Восхищаясь подвигами своих красных рыцарей, Фурманов никогда не закрывал глаза на трудности походной боевой жизни. Он ненавидел парадность и показуху. Он писал командующему армией и о нуждах солдатских и о необходимости немедленной помощи.

Письмо Фурманова Фрунзе в РВС 4-й армии:

«Объезжая цепи в течение последних дней, вижу невероятно трудное положение красноармейцев Нет белья, лежат в окопах нагие, сжигаемые солнцем, разъедаемые вшами. Молча идут в бой, умирают как герои, даже некого выделить для наград. Все одинаково честны и беззаветно храбры. Нет обуви, ноги в крови, но молчат. Нет табаку, курят сплошной навоз и траву. Молчат. Но даже молчанию героев может наступить конец. О благороднейших героях мы заботимся не по-геройски. Мы, несомненно, не правы перед ними. Сердце рвется, глядя на их молчаливое терпение. Не допустим же до разложения одну из самых крепких твердынь Революции. Разуйте и разденьте кого хотите. Пришлите материалы, мы сошьем сами, только дайте теперь что-нибудь. Мобилизуйте обувь и белье у населения…»

== Исходные данные ==
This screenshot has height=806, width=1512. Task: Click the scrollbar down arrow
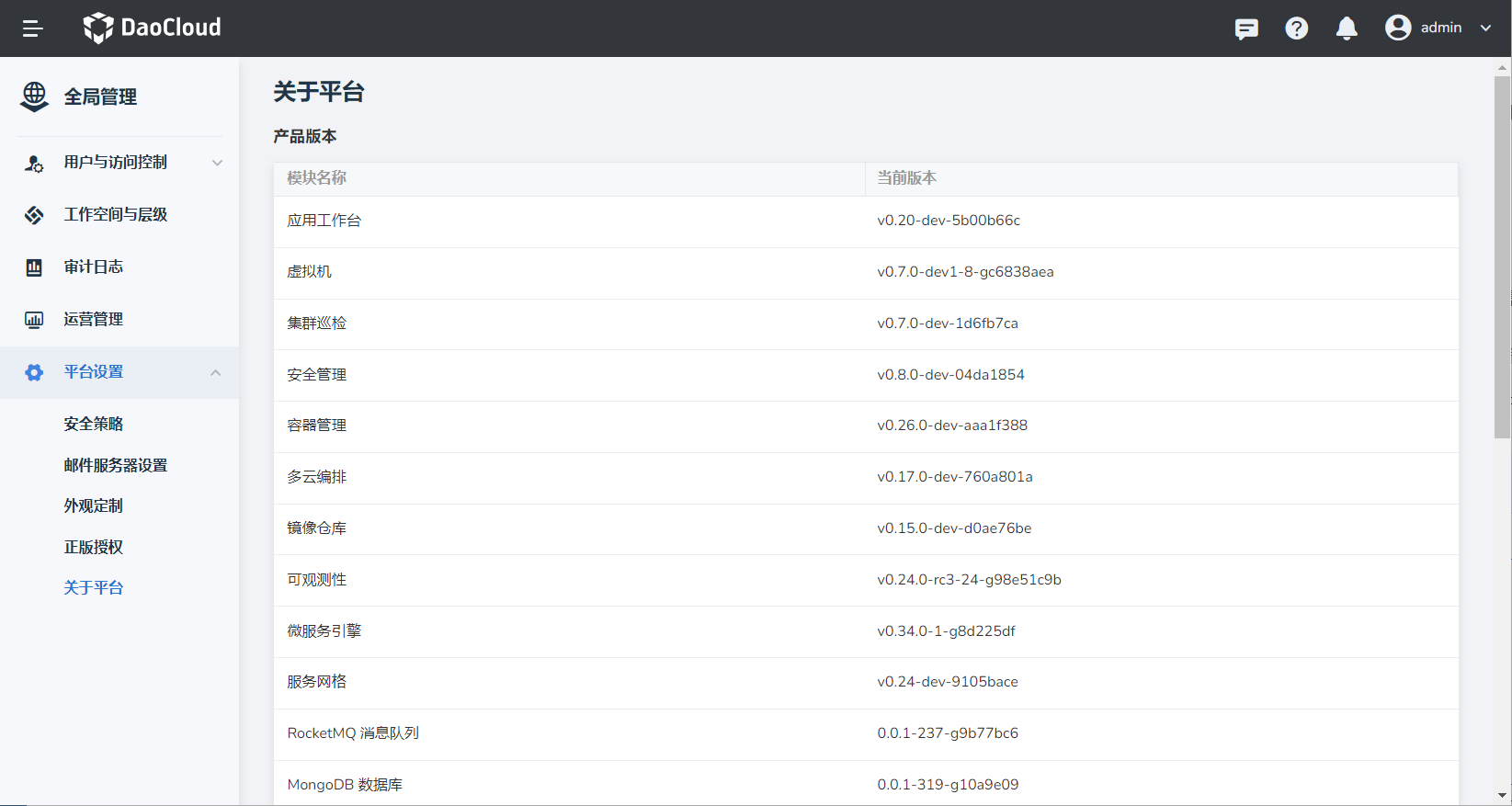pyautogui.click(x=1503, y=796)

== Задание A ==
Определи, согласуются ли с отрывком о письме Фурманова Фрунзе утверждения (i) «Фурманов ненавидел парадность и показуху», (ii) «Среди красноармейцев нетрудно выделить достойных наград» и (iii) «Фурманов просит прислать материалы, чтобы сшить одежду самим». На каждое ответь «да» или «нет» и приведи точную цитату из отрывка, которая это решает.
== Задание B ==
Верни дословно всё из отрывка о письме Фурманова, начиная со слов «Восхищаясь подвигами своих» и вниз до слов «необходимости немедленной помощи.» включительно.

== Ответ A ==
(i) Да: «Он ненавидел парадность и показуху.»
(ii) Нет: «Молча идут в бой, умирают как герои, даже некого выделить для наград.»
(iii) Да: «Пришлите материалы, мы сошьем сами, только дайте теперь что-нибудь.»

== Ответ B ==
Восхищаясь подвигами своих красных рыцарей, Фурманов никогда не закрывал глаза на трудности походной боевой жизни. Он ненавидел парадность и показуху. Он писал командующему армией и о нуждах солдатских и о необходимости немедленной помощи.